In the given figure, a battery of emf $$E$$ is connected across a conductor $$PQ$$ of length $$l$$ and different area of cross-sections having radii $$r_1$$ and $$r_2$$ ($$r_2 < r_1$$).

Choose the correct option as one moves from $$P$$ to $$Q$$.

We need to determine how physical properties like drift velocity, electric field, and electron current change as we move from point $$P$$ to point $$Q$$ along a non-uniform conductor.

1. Analyze the Geometry of the Conductor

From the problem details :

• The conductor has a tapering cross-section.
• The radius at $$P$$ is $$r_1$$, and the radius at $$Q$$ is $$r_2$$, given that $$r_2 < r_1$$.
• As you move from $$P$$ to $$Q$$, the radius decreases, which means the cross-sectional area ($$A = \pi r^2$$) decreases.

2. Analyze individual Physical Quantities

• Electron Current ($$I$$):
  The conductor is connected in a single series loop with a battery. Due to the conservation of charge, the steady-state electric current must remain constant at every cross-section along the conductor.

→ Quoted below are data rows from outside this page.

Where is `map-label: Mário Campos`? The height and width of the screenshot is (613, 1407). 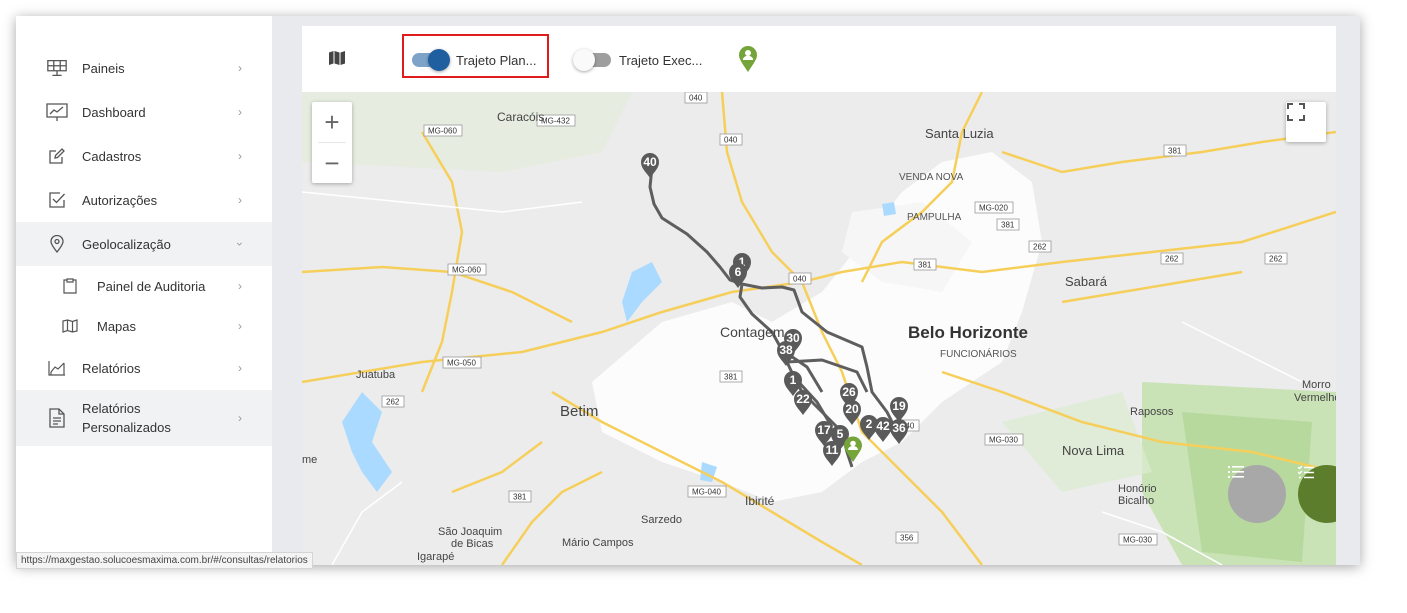
map-label: Mário Campos is located at coordinates (598, 543).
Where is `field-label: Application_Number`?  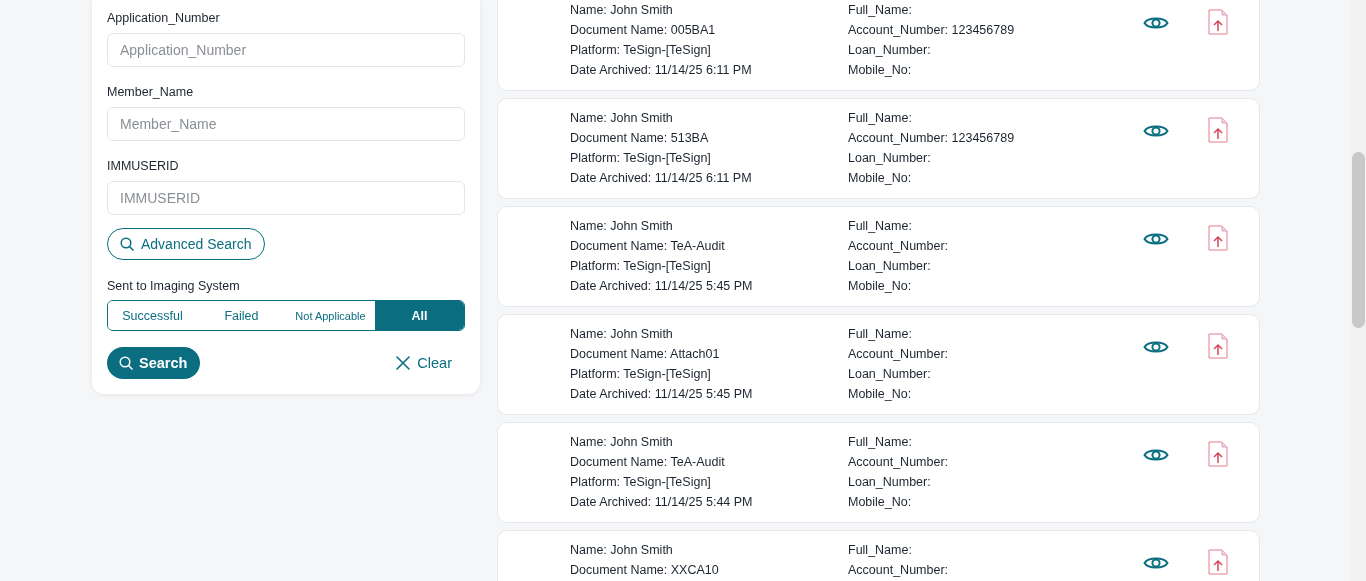 field-label: Application_Number is located at coordinates (164, 18).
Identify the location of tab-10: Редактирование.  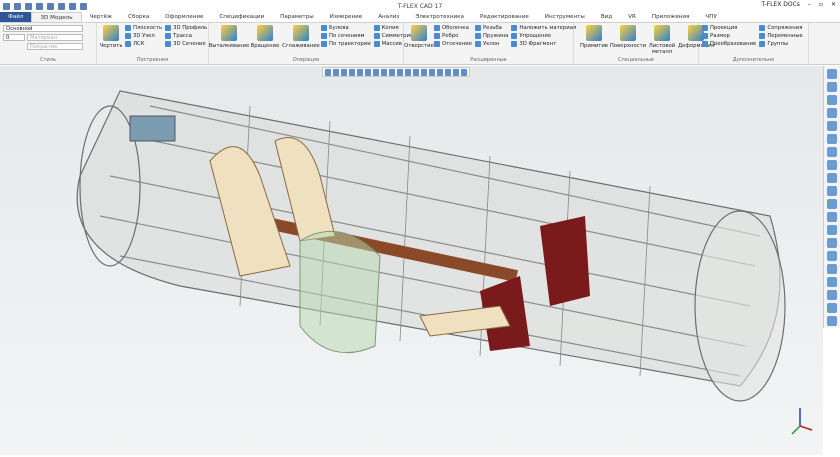
(504, 17).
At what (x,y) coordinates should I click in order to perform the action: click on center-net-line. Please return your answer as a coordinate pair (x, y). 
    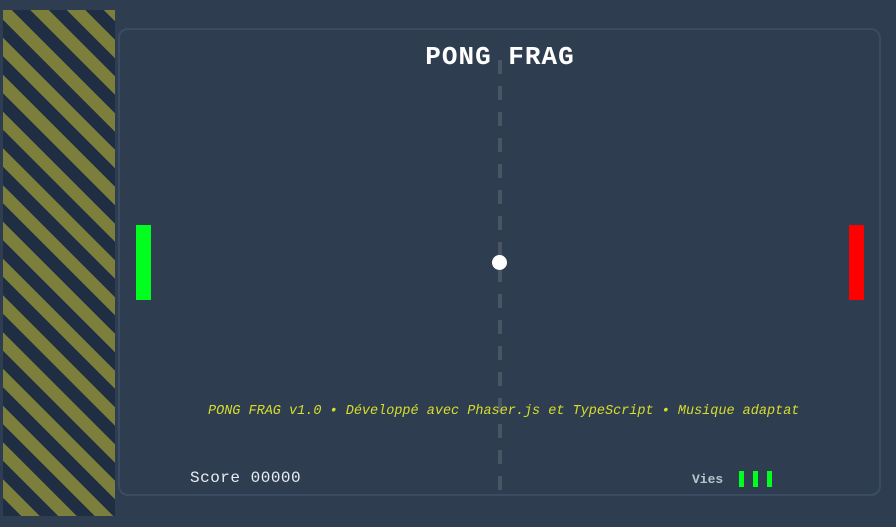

  $$\text{Current } I = \text{constant}$$

  Therefore, the statement "Electron current decreases" is incorrect.


• Drift Velocity ($$v_d$$):
  The relationship between electric current and drift velocity is given by the formula:

  $$I = n e A v_d \implies v_d = \frac{I}{n e A}$$

  Where $$n$$ is the free electron density and $$e$$ is the elementary charge (both constant for a given material). Since current $$I$$ is constant and the area $$A$$ decreases as we approach $$Q$$, the drift velocity must increase:

  $$v_d \propto \frac{1}{A}$$



• Electric Field ($$E$$):
  According to the microscopic form of Ohm's Law, current density ($$J$$) is related to the electric field by $$J = \sigma E$$, where $$\sigma$$ is the electrical conductivity. Since $$J = \frac{I}{A}$$:

  $$E = \frac{I}{\sigma A} \implies E \propto \frac{1}{A}$$

  As area $$A$$ decreases from $$P$$ to $$Q$$, the electric field strength must increase. Therefore, the statement "Electric field decreases" is incorrect.

Conclusion

As one moves from $$P$$ to $$Q$$, the narrowing area causes the drift velocity of the electrons to increase.